Investigating the Modality Gap in Multimodal Large Language Models
This thesis involves investigating modality gap in MLLMs over a chosen multimodal task.
Requirements
- M.Sc. in Machine Learning, Data Science, Computer Science, Mathematics, Telecommunications, or similar
- Knowledge of Python, with a focus on deep learning frameworks, particularly PyTorch
- Software development skills
- Basic concepts of image processing, natural language processing
- Basic concepts of data science, concerning data analysis, processing and machine learning
- Basic concepts of linear algebra and statistics
Description
Multimodal Large Language Models (MLLMs) extend traditional Large Language Models (LLMs) by enabling generative and reasoning tasks that require multimodal inputs, such as multimodal classification and Vision–Question Answering (VQA). These models are typically built by integrating three components: a modality encoder that converts non-textual inputs (e.g., images) into token representations, a large language model that generates textual outputs, and a connector module that aligns the two modalities.
Despite this modular architecture, effectively bridging different modalities remains challenging.

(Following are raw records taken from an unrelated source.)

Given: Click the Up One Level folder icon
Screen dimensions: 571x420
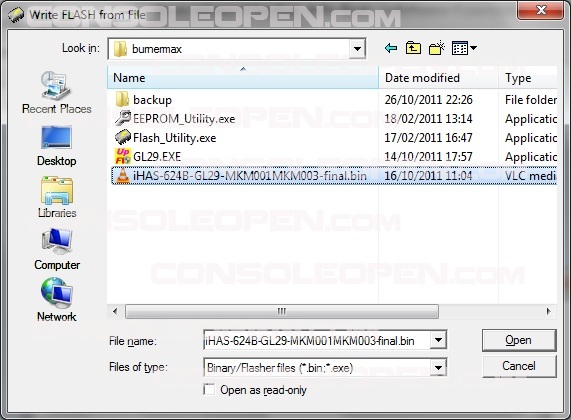Looking at the screenshot, I should point(413,48).
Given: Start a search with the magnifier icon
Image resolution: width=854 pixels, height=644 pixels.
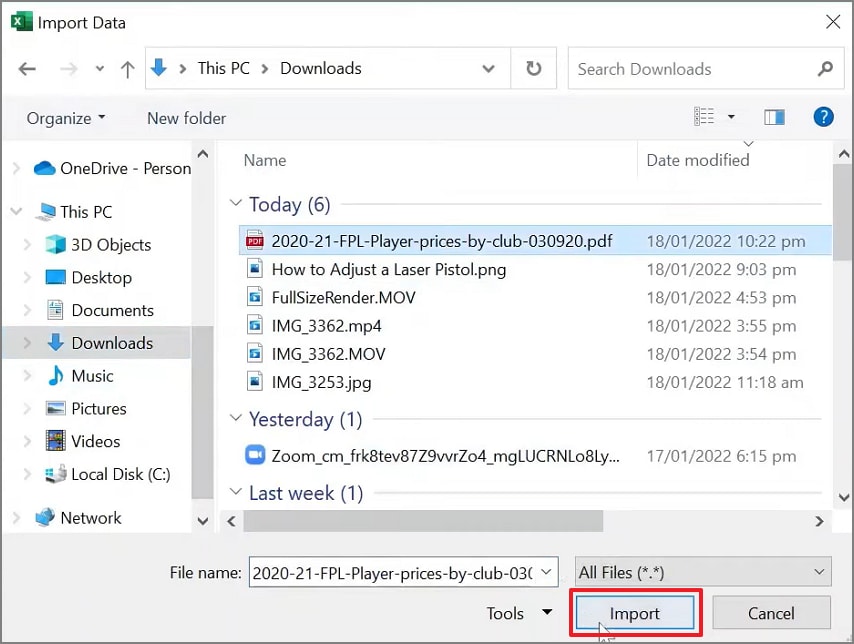Looking at the screenshot, I should coord(825,68).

Similar to CLIP-like models, MLLMs may exhibit a modality gap, referring to semantic misalignment between visual and textual representations. While prior work has shown that reducing this gap improves zero-shot classification and cross-modal retrieval, its impact on Multimodal Large Language Models—particularly in image-to-text integration—remains largely unexplored.
The objective of this thesis is to investigate whether and how the modality gap affects the performance of MLLMs when integrating visual and textual modalities, and to analyze its role in limiting model capabilities across downstream tasks.
The main activities of the thesis include:
- Reviewing existing literature on Multimodal Large Language Models, with a focus on architectures such as LLaVA and Qwen2.5-VL.
- Identifying a target task or application domain for evaluating MLLMs.
- Collecting and analyzing relevant datasets to study the presence and characteristics of the modality gap in MLLMs.
- Applying and evaluating techniques aimed at mitigating identified challenges, including modality gap reduction strategies.
- Analyzing, visualizing, and summarizing experimental results.